We found a database select in line 344 (SphinxMWSearch.php, 0.8.5) which only fetches information from the page table but we could not pinpoint the location for when/where the text excerpts are actually fetched. Help would be much appreciated --MWJames 09:15, 23 December 2011 (UTC)
- That happens in the core SearchResult class, method initText in include/search/SearchEngine.php Svemir Brkic 21:50, 23 December 2011 (UTC)
Category filter
editHello, I have installed the SphinxSearch extension. Can you tell me how to make a category filter like the one that is used in New World Encyclopedia? Thank you. --GnuDoyng 00:47, 27 December 2011 (UTC)
- That functionality has been deprecated. Current (SVN trunk) version of the extension supports "intitle:", "incategory:", "prefix:", and other advanced Wikipedia search techniques described here and it also supports extended sphinx search syntax. --Svemir Brkic 15:09, 27 December 2011 (UTC)
A barnstar for you!
editThe Technical Barnstar | |
SphinxSearch rocks! SmartK (talk) 12:24, 16 August 2012 (UTC) |
- Could you look into this? http://www.mediawiki.org/wiki/Extension_talk:SphinxSearch#Enable_search_box_suggestions-as-you-type_that_match_words_or_phrases_anywhere_in_the_page_title_16508
Enchant
editHow do you know enchant works? Maybe I'm taking the wrong conclusions. But I thought that once you have a dictonary, there will be suggestions when you search for a misspelled word. For example we have "dossier" like a hundred times in our wiki, when I search for "dosseir" I would think there would be a "did you mean"? Any help or some guiding to what to research is greatly appreciated. Dries (talk)
- It may take me a few days to get back to you on this - I do not have it setup currently. Is the word in the dictionary created by the sphinx script?

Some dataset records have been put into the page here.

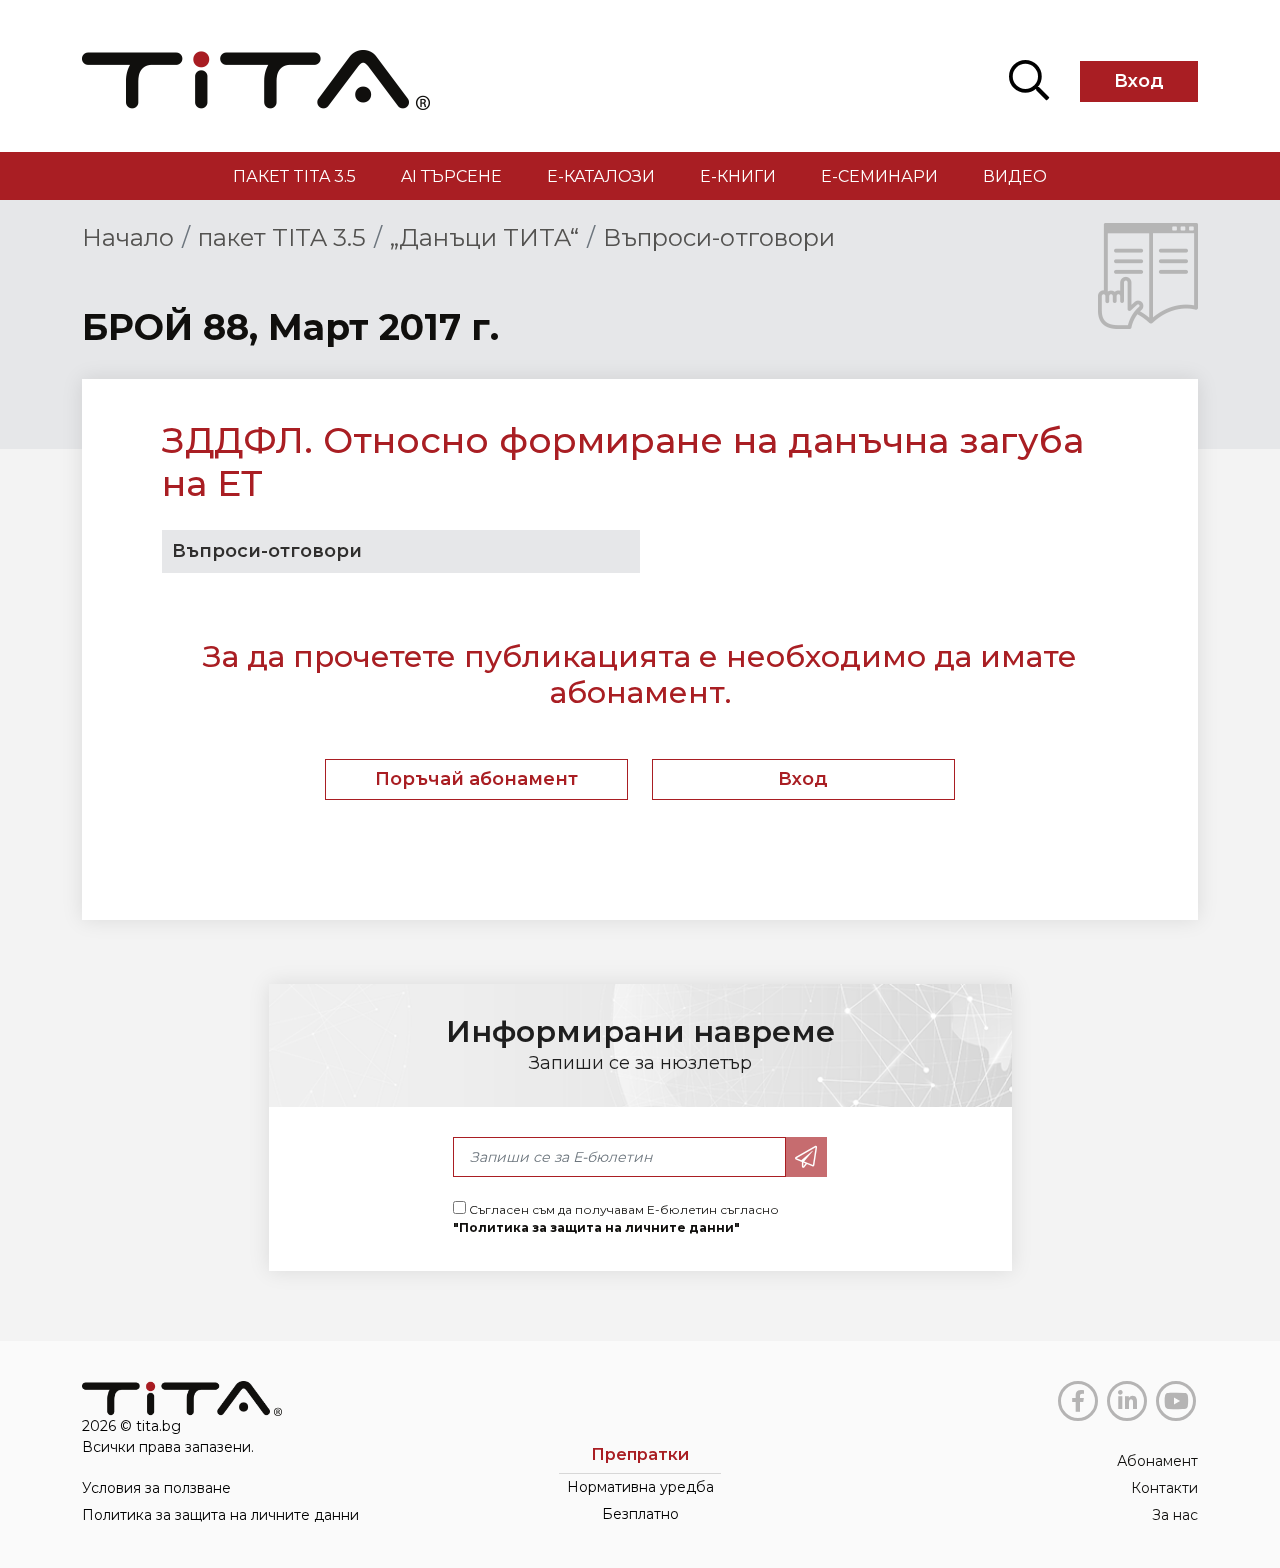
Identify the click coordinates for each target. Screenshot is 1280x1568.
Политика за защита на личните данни (220, 1515)
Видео (1015, 176)
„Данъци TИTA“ (484, 237)
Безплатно (640, 1514)
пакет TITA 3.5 (294, 176)
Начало (128, 237)
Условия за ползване (156, 1488)
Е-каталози (601, 176)
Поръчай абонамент (476, 779)
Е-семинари (879, 176)
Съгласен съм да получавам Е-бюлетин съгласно (616, 1218)
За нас (1175, 1515)
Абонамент (1157, 1461)
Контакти (1164, 1488)
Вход (1139, 81)
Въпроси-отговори (719, 237)
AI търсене (451, 176)
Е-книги (738, 176)
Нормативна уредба (640, 1487)
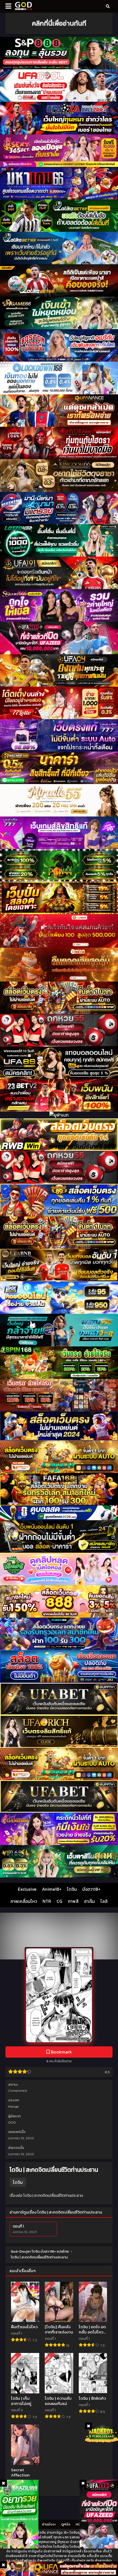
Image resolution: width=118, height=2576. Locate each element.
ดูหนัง (65, 2524)
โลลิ (104, 1901)
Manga (13, 2106)
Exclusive (27, 1889)
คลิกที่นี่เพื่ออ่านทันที (59, 23)
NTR (47, 1901)
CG (59, 1901)
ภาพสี (73, 1901)
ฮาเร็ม (89, 1901)
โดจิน (72, 1889)
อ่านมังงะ (49, 2524)
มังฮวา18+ (91, 1889)
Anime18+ (51, 1889)
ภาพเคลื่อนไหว (23, 1901)
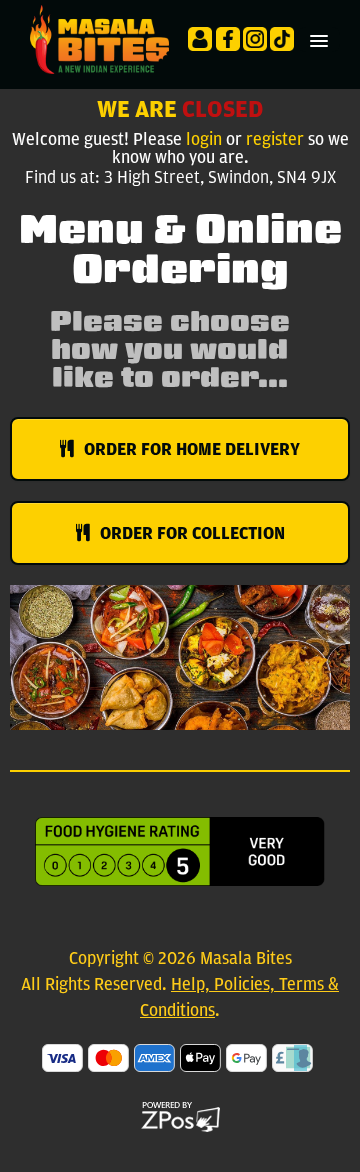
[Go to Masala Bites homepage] (94, 38)
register (275, 139)
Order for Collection (192, 533)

It is a plain-text file so you should be able to see it. Svemir Brkic (talk) 17:45, 31 October 2012 (UTC)
- Hi, thanks already! Yes the word "dossier" is clearly in the dictionary. Are there perhaps any additional settings you have to make (localsettings...). Is it possible other extensions 'steal' that functionality? Any hooks I have to look for? Dries (talk) 22:50, 31 October 2012 (UTC)

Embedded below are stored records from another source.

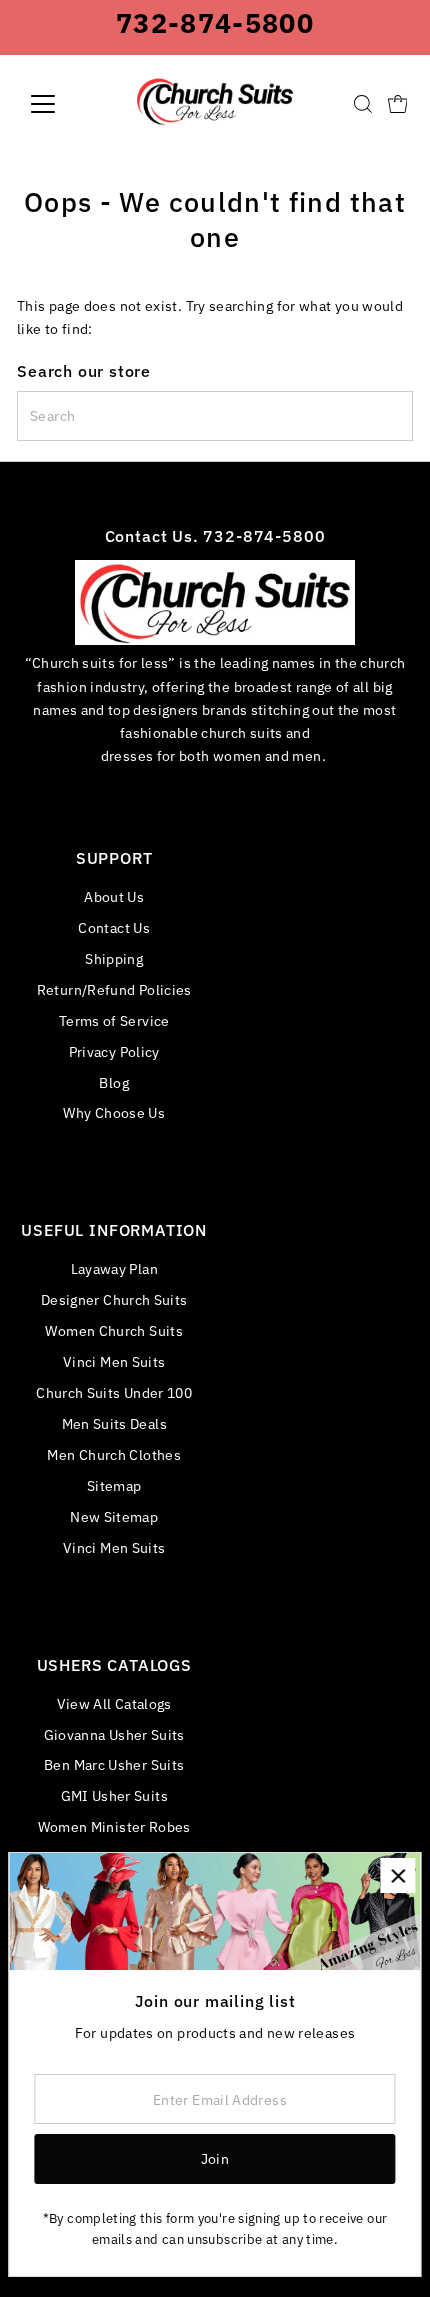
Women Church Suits (114, 1330)
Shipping (114, 958)
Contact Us (114, 927)
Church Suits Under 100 (114, 1392)
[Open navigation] (64, 104)
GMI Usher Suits (114, 1795)
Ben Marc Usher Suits (114, 1764)
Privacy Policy (114, 1051)
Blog (113, 1082)
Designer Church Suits (114, 1299)
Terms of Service (114, 1020)
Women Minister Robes (114, 1826)
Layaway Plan (114, 1268)
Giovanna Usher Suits (114, 1734)
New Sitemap (114, 1516)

- I use soundex for now because that seems to work, not very well, but for now it does the job better. Would like to use enchant though because I guess the results will be better. Dries (talk) 12:20, 3 November 2012 (UTC)
- Hi, we found the problem. The necessary packages for enchant weren't installed although confirmed as installed earlier. Thanks for all your efforts for mediawiki!
Just giving thanks
editHi, just stopping by to say thank you. I've got Sphinx running on Yellpedia.com. We're a massive new wiki that just went into public beta. Via a special script we wrote we uploaded the entire United States Yellow Pages into a wiki and thanks to your extension the searching of all those pages (ten million plus) is a breeze.